Washington, D.C. in Minority Report


(image via: urban neighborhood)
We already have the groundwork for a lot of the technology featured in the eye-candy-dystopia that is Washington D.C. in the film Minority Report, but a change this dramatic in America’s capital city by the year 2054 may be a bit of a stretch. Still, it’s an interesting vision of what could be to come in the more distant future.
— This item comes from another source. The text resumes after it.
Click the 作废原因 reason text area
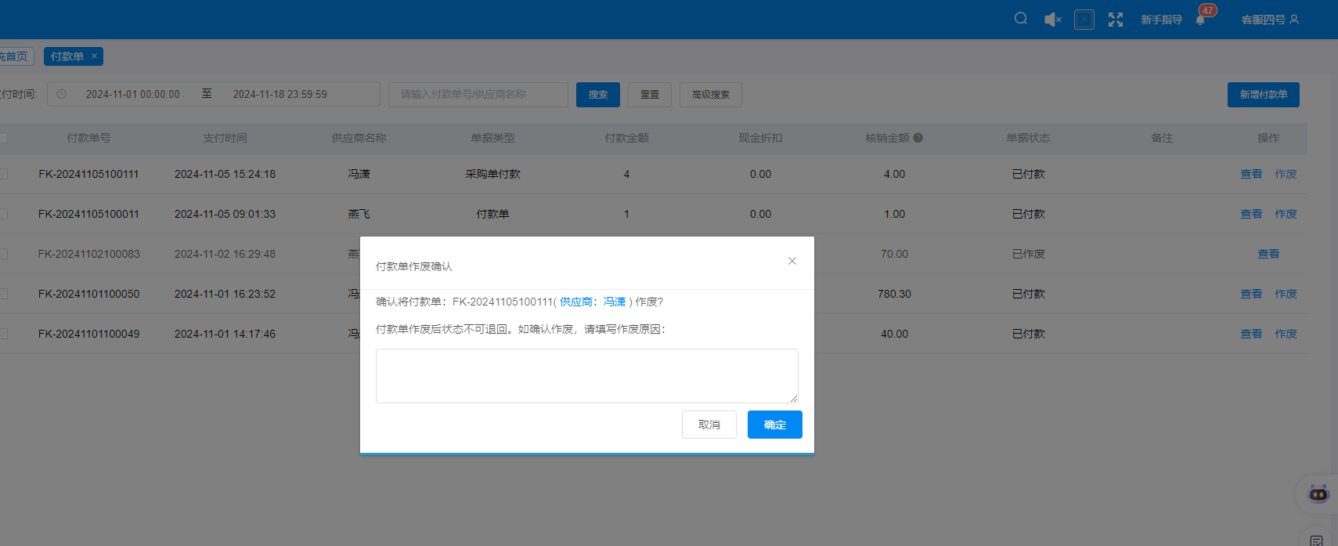This screenshot has width=1338, height=546. 586,376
London After Climate Change


(images via: bbc)
Like so many of the world’s biggest cities, London will likely have to contend with rising sea levels, and the adaptation may be painful. Visualization company GMJ created a series of images depicting what the city might be like as climate change takes its toll, in the hopes of inspiring dialogue about the pressing problem.

Tokyo’s Watery Adjustment


(images via: lindfors)
If cities like Tokyo are really forced to adapt to climate change-induced flooding, what will come between their current incarnations and the sci-fi architecture that we imagine for the future? Perhaps hastily constructed catwalks and boardwalks, in addition to canoes and water taxis a la Venice will have to do for a period of time, as in the Aqualta project by Studio Lindfors.

San Francisco, 2108


(images via: inhabitat)
Not all concepts of future cities have to be depressing. IwamotoScott Architects envisions a totally transformed San Francisco for the year 2108 with spindly shell-like algae-harvesting towers and even fog catchers that distill fresh water from the city’s misty gray air.

Star Trek’s San Francisco


(image via: io9)

Trekkies everywhere drooled in excitement when the trailer for 2009′s Star Trek film debuted – well, everywhere except in San Francisco. Apparently, certain Bay Area residents were less than thrilled to see that their hard work keeping mega-structures out of the city’s skyline was all for nothing… three hundred years into the future… in a fictional story.

Future Prague


(image via: tomas honz)
Digital artist Tomas Honz gives us a fascinating peek at what his hometown of Prague, Czech Republic might look like in the future. Illuminated by a golden sunset, Honz’s jagged key-shaped towers and alien waterfront buildings take on a romantic glow.

Dystopian Berlin


(image via: movie cultists)
In an upcoming sci-fi film called ‘Mute’, the follow up to Duncan Jones’ 2009 ‘Moon’, Berlin gets the dystopian treatment with bleak futuristic architecture and technology inspired by the director’s favorite film, Bladerunner.